* [Assignment]: Copy out each line below containing "screenshot".

* [Material for the task]:
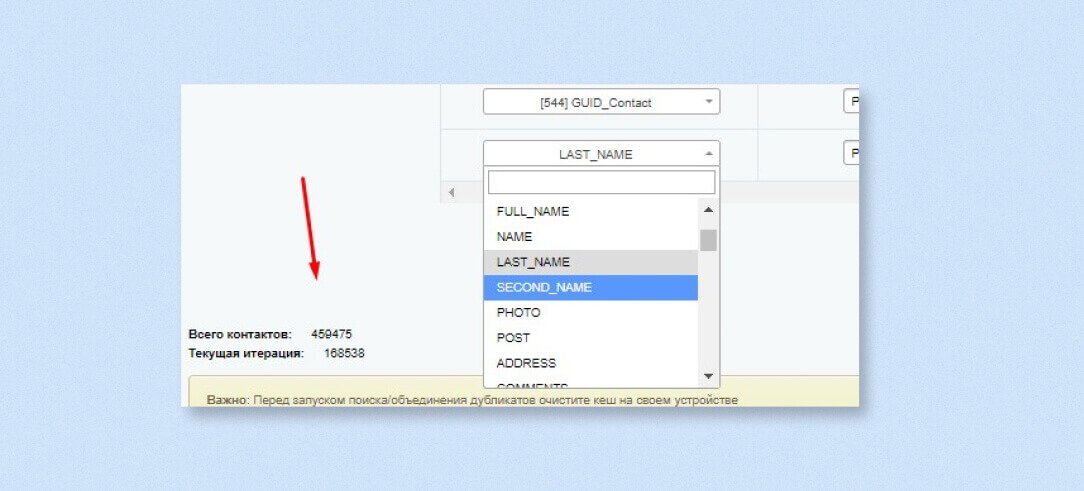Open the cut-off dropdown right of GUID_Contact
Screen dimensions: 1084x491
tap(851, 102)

==

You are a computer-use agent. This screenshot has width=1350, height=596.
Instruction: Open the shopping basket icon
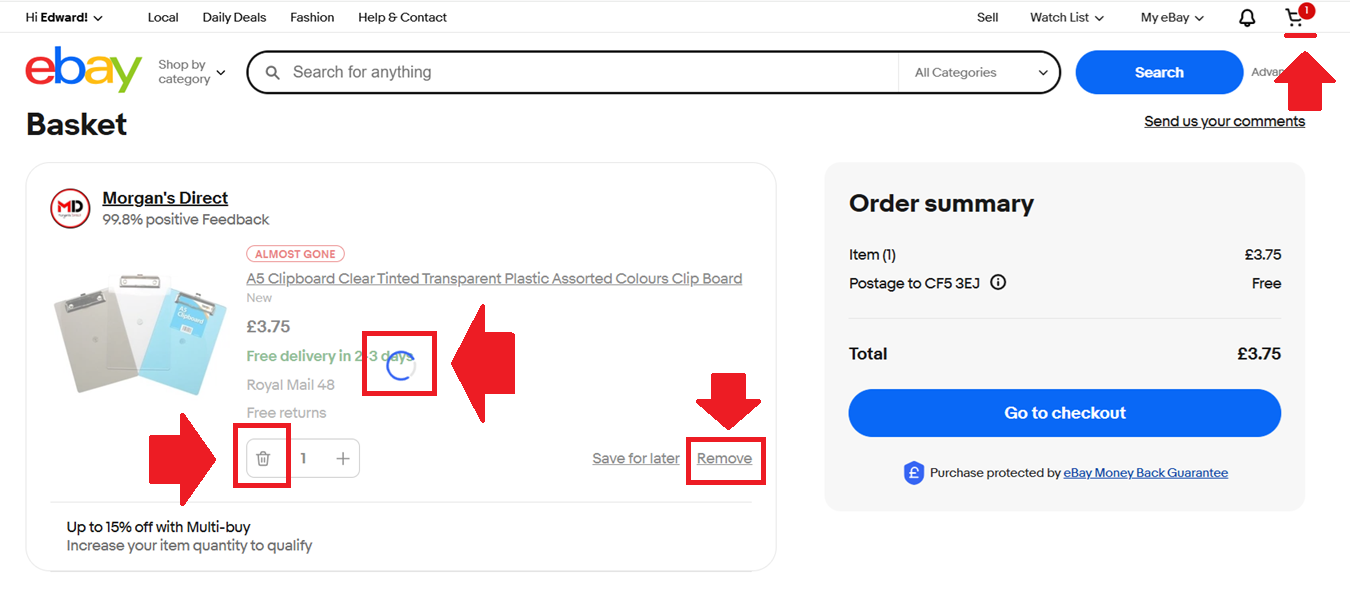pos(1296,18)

==

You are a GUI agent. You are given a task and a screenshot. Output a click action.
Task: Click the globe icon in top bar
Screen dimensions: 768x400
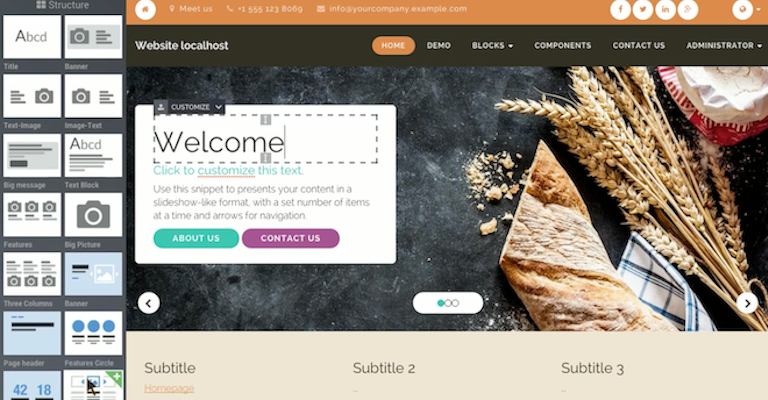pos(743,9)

* [Answer below]:
You are a computer-use agent. This screenshot has width=1350, height=596.
You are a GUI agent. You are given a task and a screenshot. Output a click action.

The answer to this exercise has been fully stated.